La promoción de la política económica y fiscal para apoyar las estrategias nacionales de cambio climático responde a un llamado de urgencia, cada vez más contundente en medio de las advertencias de la comunidad científica. Este impulso se complementa con el reciente lanzamiento de la Coalición de Ministros de Finanzas para la Acción Climática, inaugurada en las Reuniones de Primavera de 2019 del Banco Mundial y el FMI. Esta unión busca promover la acción climática por medio de la política fiscal y las finanzas públicas. Los compromisos de la coalición se plasman en los Principios de Helsinki y fueron suscritos en nombre de Colombia por el ministro de Hacienda, Alberto Carrasquilla.

Colombia no es nueva en esta discusión: desde 2016 el país ya cuenta con un impuesto al carbono, que, si bien merece ser revisado para incluir otros combustibles fósiles como el carbón y el gas natural, constituye un paso en la dirección adecuada.
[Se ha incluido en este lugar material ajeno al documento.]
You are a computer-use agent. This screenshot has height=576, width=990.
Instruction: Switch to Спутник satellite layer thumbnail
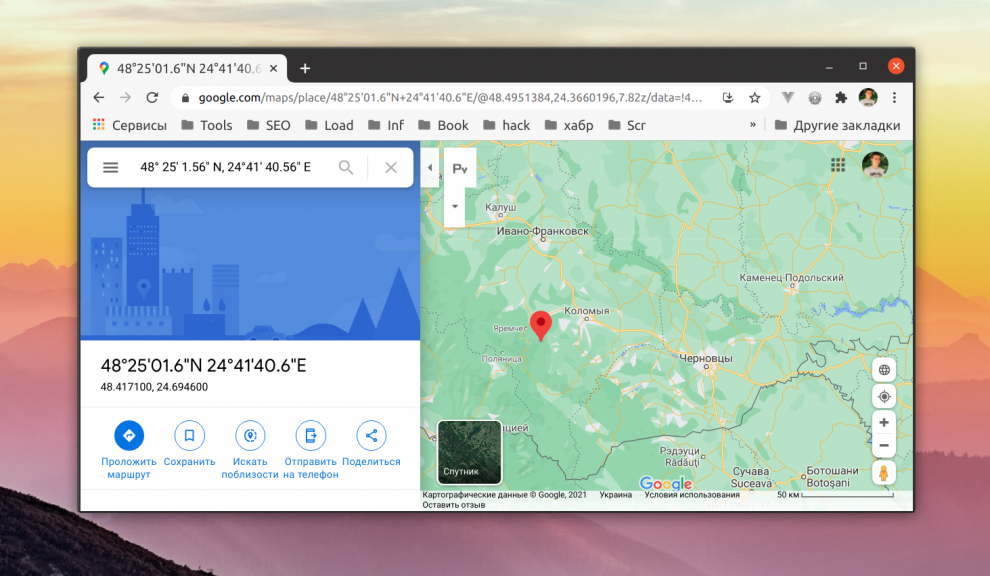[x=469, y=452]
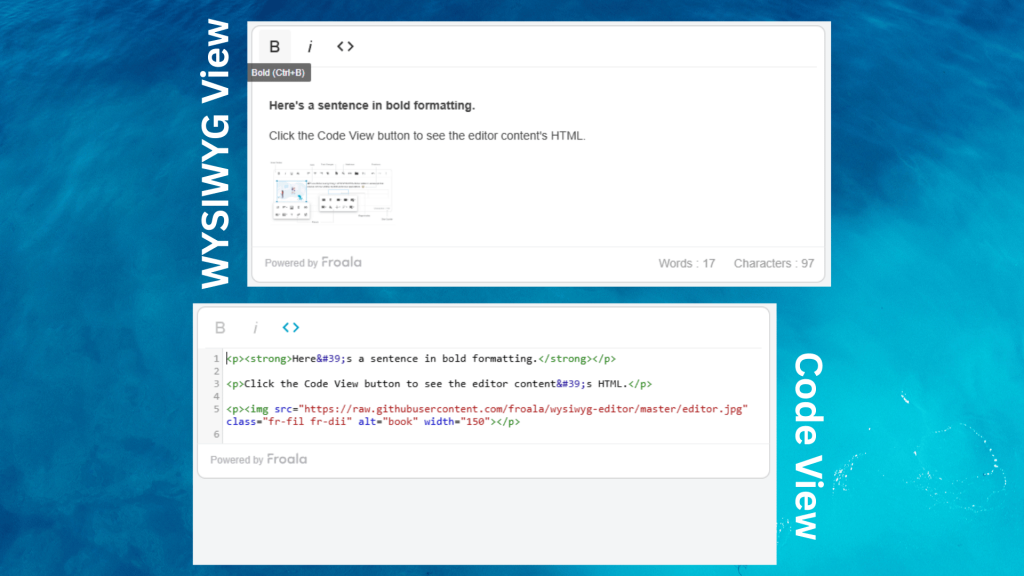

El gravamen es bajo; aún no es un incentivo suficiente para cambiar los patrones de consumo de combustibles fósiles, pero está diseñado para incrementarse poco a poco. Quizás, el impacto más significativo del impuesto ha sido la posibilidad de no causación: un esquema que permite que las empresas que compensan su huella de carbono no paguen el tributo. El esquema dinamizó el panorama de la conservación en el país y abrió las puertas a cientos de proyectos, muchos de ellos en las comunidades más afectadas por el conflicto armado.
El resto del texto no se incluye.